Stored records
***
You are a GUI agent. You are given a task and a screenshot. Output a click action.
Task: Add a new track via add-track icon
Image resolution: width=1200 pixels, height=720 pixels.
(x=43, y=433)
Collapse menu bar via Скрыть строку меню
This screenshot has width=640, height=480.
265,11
***
Beginning at the first line above, repeat exactly until the line containing "Task: Add a new track via add-track icon", which is included.

■ **Exercise output**
You are a GUI agent. You are given a task and a screenshot. Output a click action.
Task: Add a new track via add-track icon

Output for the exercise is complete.